Could you copy everything from the start of the data down to the line containing "(x=259, y=1154)", changing "computer-use agent" to "GUI agent" and leaving everything else untouched? Return only those lines.

▬▬▬▬▬▬▬▬▬▬

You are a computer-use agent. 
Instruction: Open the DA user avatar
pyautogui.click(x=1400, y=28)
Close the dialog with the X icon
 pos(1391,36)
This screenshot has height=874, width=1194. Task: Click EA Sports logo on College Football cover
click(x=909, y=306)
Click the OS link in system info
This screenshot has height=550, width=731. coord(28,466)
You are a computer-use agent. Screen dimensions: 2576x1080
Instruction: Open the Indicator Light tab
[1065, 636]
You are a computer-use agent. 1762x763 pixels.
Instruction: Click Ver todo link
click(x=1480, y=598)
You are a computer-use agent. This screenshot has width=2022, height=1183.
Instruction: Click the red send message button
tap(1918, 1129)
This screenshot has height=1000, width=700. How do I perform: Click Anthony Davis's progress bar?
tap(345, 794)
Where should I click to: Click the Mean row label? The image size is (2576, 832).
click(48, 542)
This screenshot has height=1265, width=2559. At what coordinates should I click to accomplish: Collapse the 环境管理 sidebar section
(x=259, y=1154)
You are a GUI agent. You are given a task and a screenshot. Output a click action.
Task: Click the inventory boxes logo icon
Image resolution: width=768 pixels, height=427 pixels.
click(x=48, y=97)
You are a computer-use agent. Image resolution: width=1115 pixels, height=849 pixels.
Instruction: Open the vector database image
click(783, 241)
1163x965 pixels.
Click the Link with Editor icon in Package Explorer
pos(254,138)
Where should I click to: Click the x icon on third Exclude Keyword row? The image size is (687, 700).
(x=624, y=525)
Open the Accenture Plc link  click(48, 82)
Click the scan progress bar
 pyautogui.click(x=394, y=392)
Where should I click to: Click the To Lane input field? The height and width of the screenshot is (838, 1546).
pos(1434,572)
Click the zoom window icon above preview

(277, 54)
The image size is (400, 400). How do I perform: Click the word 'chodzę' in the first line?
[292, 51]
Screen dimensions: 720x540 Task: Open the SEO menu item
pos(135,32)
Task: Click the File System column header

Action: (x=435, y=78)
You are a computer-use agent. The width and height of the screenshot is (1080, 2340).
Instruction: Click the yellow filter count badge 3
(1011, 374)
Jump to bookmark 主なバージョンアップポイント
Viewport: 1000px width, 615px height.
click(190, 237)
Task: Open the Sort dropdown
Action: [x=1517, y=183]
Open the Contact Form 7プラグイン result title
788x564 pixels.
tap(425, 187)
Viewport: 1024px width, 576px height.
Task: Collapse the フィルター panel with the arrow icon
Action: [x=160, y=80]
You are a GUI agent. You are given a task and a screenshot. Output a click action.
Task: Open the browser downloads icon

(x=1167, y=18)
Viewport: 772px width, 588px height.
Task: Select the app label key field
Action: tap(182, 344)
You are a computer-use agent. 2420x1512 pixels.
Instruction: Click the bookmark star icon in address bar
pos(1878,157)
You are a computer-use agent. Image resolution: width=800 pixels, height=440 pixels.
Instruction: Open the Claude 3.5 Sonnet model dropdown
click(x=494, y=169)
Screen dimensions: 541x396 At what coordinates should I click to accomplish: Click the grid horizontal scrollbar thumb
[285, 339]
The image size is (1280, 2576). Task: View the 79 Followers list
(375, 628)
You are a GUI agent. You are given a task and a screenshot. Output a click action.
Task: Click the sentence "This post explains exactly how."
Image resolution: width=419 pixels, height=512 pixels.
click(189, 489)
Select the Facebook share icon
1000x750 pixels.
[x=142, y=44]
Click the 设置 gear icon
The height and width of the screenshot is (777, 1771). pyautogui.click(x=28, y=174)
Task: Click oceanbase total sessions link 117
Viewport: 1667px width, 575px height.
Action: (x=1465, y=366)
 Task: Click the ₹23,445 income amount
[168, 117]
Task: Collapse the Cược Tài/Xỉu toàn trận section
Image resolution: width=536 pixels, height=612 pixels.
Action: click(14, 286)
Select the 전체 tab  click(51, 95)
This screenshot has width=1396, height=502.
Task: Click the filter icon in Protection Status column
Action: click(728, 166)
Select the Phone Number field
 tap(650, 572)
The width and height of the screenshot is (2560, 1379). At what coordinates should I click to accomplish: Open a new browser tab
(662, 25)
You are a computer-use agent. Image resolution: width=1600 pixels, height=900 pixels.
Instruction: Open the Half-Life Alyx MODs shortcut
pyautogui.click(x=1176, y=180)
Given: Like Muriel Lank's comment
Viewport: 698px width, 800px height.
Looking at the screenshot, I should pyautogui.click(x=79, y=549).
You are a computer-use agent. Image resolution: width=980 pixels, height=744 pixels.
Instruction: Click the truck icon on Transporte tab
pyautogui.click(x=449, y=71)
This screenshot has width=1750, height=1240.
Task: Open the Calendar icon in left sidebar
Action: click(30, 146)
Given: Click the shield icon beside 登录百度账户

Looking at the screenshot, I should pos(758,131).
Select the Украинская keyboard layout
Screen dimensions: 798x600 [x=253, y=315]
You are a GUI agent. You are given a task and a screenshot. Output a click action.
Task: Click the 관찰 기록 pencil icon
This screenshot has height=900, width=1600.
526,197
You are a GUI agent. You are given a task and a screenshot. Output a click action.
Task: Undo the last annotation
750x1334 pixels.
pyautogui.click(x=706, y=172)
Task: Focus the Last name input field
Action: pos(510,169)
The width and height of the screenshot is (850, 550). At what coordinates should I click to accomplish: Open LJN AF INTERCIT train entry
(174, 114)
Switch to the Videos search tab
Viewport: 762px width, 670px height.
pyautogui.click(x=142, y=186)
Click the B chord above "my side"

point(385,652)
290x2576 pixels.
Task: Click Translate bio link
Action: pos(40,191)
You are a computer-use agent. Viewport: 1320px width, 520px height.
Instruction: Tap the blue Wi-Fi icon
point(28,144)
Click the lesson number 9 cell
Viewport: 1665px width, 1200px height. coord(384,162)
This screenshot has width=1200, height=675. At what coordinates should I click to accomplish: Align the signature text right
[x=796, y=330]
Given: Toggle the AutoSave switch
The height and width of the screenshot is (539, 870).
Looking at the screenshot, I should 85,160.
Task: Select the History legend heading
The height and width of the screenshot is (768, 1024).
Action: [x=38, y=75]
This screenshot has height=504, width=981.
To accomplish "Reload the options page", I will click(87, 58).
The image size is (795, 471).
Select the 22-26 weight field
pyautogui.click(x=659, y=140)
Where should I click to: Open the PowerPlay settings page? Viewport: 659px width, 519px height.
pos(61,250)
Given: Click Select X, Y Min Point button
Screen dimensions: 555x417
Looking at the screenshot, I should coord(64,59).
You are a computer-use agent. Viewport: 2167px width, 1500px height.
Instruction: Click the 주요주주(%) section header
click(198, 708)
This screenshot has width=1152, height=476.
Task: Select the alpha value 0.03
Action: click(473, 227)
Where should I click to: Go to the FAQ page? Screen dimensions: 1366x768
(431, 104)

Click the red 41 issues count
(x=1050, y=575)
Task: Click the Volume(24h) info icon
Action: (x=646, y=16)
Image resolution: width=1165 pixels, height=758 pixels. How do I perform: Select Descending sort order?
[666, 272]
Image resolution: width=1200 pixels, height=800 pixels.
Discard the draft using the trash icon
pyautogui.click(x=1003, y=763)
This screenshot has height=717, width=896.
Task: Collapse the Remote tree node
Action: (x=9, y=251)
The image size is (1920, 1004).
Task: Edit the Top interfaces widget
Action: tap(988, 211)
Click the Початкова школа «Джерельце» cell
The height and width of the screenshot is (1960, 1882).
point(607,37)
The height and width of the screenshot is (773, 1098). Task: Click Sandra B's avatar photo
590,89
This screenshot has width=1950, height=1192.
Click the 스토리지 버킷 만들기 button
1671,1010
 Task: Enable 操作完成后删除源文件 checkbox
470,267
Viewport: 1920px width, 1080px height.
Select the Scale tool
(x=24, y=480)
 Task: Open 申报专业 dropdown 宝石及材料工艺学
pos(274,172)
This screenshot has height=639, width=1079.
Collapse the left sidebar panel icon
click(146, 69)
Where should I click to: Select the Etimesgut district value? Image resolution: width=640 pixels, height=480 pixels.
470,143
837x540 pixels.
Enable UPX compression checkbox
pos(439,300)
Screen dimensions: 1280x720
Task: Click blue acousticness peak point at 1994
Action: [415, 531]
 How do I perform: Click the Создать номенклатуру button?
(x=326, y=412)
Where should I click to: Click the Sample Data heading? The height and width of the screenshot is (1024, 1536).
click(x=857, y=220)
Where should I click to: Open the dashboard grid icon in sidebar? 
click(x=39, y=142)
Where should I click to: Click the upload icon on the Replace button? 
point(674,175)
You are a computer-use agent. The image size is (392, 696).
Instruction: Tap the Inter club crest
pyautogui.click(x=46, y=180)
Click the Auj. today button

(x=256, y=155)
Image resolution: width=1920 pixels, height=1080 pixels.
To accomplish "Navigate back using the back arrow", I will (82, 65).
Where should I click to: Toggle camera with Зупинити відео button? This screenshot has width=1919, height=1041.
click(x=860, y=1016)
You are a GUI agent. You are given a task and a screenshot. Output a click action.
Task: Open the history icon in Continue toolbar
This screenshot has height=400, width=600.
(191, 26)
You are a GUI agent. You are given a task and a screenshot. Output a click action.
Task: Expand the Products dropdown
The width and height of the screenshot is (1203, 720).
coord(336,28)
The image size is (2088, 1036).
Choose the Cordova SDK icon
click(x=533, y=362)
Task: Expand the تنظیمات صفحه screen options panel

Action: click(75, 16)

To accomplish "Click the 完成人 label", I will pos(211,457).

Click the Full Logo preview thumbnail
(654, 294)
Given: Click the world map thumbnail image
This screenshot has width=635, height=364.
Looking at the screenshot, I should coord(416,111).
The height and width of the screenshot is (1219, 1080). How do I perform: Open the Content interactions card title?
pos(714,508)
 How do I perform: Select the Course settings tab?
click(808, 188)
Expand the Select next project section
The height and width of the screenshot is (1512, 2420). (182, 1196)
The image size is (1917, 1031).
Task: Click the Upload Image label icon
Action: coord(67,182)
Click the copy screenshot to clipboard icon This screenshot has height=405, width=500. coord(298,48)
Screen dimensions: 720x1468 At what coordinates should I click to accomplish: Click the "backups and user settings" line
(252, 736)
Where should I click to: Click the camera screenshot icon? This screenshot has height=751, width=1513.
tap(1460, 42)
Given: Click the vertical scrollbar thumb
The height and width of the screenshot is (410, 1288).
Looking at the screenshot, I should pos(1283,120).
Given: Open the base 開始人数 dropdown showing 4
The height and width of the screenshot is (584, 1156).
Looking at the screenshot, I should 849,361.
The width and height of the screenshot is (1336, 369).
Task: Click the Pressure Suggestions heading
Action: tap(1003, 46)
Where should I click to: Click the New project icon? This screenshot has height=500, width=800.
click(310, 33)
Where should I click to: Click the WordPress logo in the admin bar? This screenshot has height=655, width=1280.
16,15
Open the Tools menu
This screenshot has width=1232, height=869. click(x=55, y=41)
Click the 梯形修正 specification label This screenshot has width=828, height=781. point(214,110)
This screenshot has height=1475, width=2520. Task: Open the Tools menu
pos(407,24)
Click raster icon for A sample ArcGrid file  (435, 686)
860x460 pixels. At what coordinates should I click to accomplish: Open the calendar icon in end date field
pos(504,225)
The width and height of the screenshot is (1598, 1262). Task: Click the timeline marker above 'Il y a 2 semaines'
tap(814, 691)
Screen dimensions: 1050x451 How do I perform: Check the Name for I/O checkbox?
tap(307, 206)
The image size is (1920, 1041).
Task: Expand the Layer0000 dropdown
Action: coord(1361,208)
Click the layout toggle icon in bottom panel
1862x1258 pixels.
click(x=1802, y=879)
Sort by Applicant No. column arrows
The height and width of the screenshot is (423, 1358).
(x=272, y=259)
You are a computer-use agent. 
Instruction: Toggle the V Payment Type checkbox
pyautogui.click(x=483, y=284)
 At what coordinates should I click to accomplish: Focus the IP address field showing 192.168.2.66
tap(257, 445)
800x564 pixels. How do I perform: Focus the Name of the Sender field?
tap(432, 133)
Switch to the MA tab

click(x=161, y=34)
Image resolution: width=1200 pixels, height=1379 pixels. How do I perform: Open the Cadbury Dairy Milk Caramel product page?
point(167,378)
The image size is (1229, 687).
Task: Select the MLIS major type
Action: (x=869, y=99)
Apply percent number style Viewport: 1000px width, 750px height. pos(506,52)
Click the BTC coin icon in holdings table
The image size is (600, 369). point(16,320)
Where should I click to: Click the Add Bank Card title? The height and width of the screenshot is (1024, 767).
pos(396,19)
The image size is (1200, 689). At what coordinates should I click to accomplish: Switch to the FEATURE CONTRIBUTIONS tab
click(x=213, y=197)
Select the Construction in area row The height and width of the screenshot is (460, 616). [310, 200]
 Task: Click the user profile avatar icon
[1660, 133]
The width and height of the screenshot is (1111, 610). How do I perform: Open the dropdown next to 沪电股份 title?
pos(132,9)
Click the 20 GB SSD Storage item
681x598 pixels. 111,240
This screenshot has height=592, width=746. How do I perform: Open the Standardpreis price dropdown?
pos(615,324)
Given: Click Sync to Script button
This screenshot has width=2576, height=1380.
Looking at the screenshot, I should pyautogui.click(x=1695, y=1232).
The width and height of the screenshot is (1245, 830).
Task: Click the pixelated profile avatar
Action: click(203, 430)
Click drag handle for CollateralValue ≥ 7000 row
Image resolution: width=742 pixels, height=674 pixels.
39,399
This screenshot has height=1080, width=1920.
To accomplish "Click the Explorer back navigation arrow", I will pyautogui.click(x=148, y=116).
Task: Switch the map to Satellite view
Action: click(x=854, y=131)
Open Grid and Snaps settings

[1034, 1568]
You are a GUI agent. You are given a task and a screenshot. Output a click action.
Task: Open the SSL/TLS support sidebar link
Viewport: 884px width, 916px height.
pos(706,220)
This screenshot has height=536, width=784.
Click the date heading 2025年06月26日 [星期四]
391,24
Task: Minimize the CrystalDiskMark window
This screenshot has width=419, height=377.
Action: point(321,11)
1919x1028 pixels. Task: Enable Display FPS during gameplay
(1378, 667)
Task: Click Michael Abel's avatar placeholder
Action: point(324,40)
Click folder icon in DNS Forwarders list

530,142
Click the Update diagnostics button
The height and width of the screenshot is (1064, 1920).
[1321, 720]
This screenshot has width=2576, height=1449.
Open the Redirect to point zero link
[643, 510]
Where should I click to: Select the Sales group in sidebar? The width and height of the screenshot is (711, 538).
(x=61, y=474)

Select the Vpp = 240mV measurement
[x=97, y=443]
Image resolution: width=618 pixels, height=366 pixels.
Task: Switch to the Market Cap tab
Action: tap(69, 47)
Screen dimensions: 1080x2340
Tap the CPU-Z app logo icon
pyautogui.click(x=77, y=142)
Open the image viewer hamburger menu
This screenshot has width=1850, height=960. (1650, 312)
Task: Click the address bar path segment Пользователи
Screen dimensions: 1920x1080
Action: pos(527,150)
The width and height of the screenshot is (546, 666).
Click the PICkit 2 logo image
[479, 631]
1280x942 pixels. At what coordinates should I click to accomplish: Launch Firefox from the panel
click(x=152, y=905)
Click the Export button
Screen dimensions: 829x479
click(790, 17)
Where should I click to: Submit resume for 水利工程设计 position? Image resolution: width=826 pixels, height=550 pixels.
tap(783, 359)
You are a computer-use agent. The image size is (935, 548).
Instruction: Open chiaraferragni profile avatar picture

▬▬▬▬▬▬▬▬▬▬

(Response to this task)
You are a GUI agent. 
Instruction: Open the DA user avatar
pyautogui.click(x=1400, y=28)
Close the dialog with the X icon
 pos(1391,36)
This screenshot has height=874, width=1194. Task: Click EA Sports logo on College Football cover
click(x=909, y=306)
Click the OS link in system info
This screenshot has height=550, width=731. coord(28,466)
You are a GUI agent. Screen dimensions: 2576x1080
Instruction: Open the Indicator Light tab
[1065, 636]
You are a GUI agent. 1762x763 pixels.
Instruction: Click Ver todo link
click(x=1480, y=598)
You are a GUI agent. This screenshot has width=2022, height=1183.
Instruction: Click the red send message button
tap(1918, 1129)
This screenshot has height=1000, width=700. How do I perform: Click Anthony Davis's progress bar?
tap(345, 794)
Where should I click to: Click the Mean row label? The image size is (2576, 832).
click(48, 542)
This screenshot has height=1265, width=2559. At what coordinates should I click to accomplish: Collapse the 环境管理 sidebar section
(x=259, y=1154)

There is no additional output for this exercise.